It Wasn't Just 'Bad Kids.' Cheerleaders, Football Players And Preppies In
Plano, Texas, Were Using Heroin -- And Dying. Inside A Three-Year Drug War.

Debbie Marsten can tell you exactly how her son became a statistic. On Nov.
12, 1998, she and her husband, Todd, bailed 18-year-old Tyler out of a
Plano, Texas, jail after an arrest for heroin possession. The family had
tried rehab and they'd tried kicking Tyler out of the house, but after two
years of addiction they were out of ideas. So they brought him home. Tyler
knew he had missed a lot of schoolwork during his three days in jail, but
he didn't realize that his body's tolerance to heroin had dipped. When the
goateed senior went to school the next day to pick up some homework, he
also picked up a lethal dose of the drug. When he went to bed that night he
seemed happy to be home, telling Todd, "Good night, Dad, I love you. My
alarm is set." But it was Tyler's dog Skeeter that woke the family at 3
a.m., not an alarm clock. When the barking wouldn't stop, Debbie ran into
her son's room. "He was cold. Gone," she remembers. "He wasn't even home 36
hours."
■ ■ ■ ■ ■
* ACTIONS TO TAKE
1 > Reproduce the part of the Plano heroin article starting with "It Wasn't Just" and going on through "statistic. On Nov.".
2 > In the Plano heroin article, what woke the family at 3 a.m.?
The dataset entries are separate material with no connection to the Plano heroin article.

[Dataset entries]
■ ■ ■ ■ ■
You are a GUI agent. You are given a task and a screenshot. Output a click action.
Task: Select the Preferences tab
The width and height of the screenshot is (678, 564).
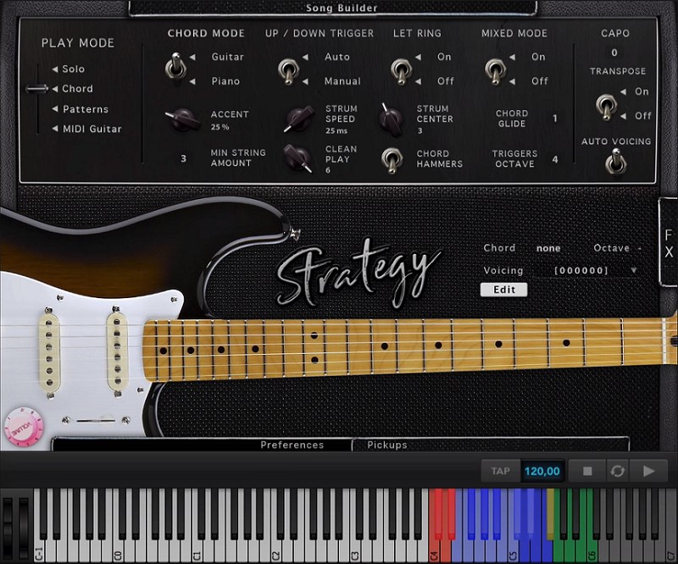click(292, 445)
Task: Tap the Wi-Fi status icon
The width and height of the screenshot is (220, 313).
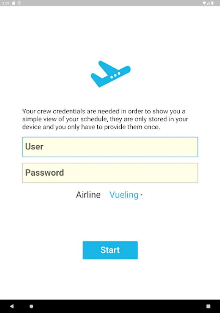Action: (x=204, y=3)
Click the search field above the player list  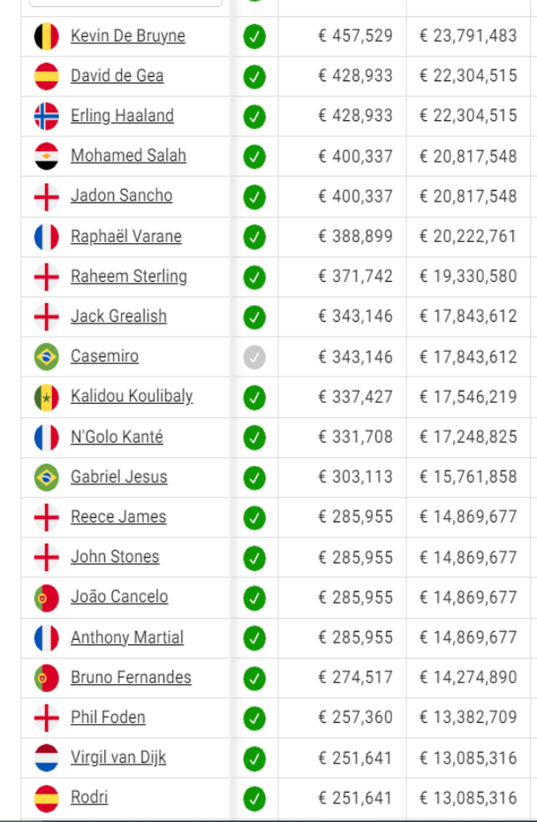(125, 3)
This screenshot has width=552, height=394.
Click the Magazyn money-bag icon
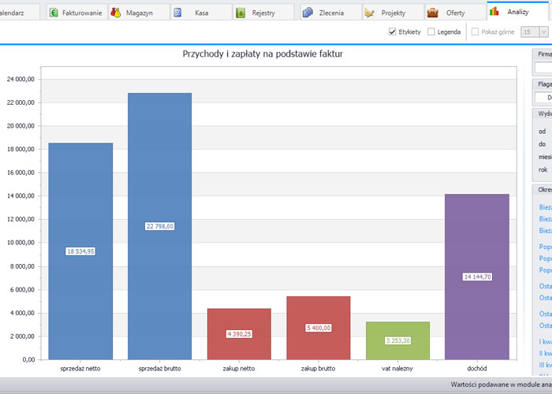coord(116,13)
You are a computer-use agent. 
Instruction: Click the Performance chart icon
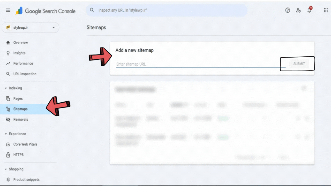coord(9,63)
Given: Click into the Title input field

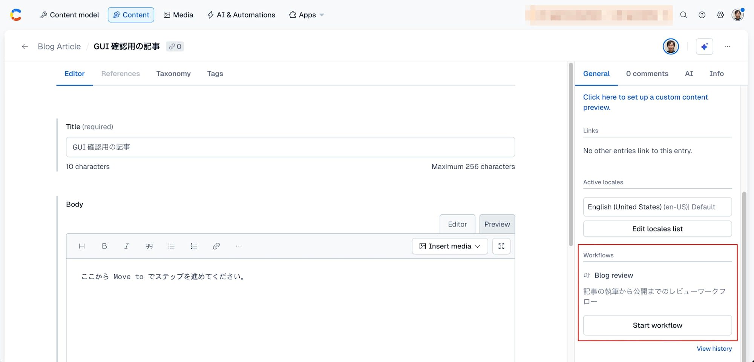Looking at the screenshot, I should [290, 147].
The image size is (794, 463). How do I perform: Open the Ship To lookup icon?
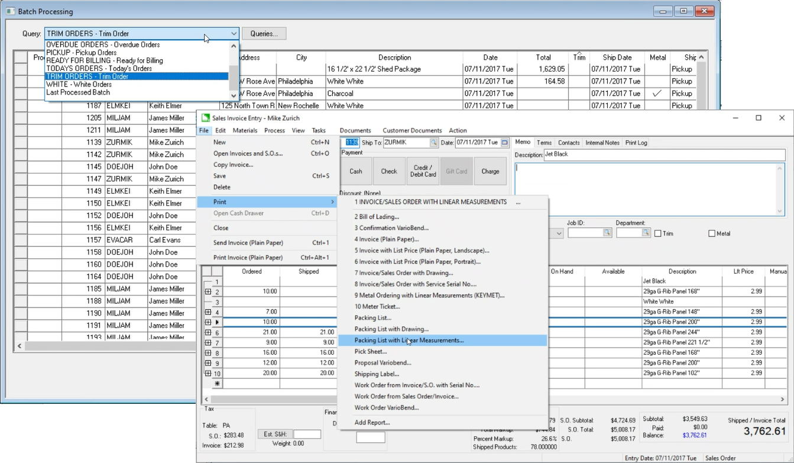[x=433, y=143]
■ ■ ■ ■ ■
* PROBLEM SOLUTIONS
1 >
It Wasn't Just 'Bad Kids.' Cheerleaders, Football Players And Preppies In
Plano, Texas, Were Using Heroin -- And Dying. Inside A Three-Year Drug War.

Debbie Marsten can tell you exactly how her son became a statistic. On Nov.

2 > Tyler's dog Skeeter woke them.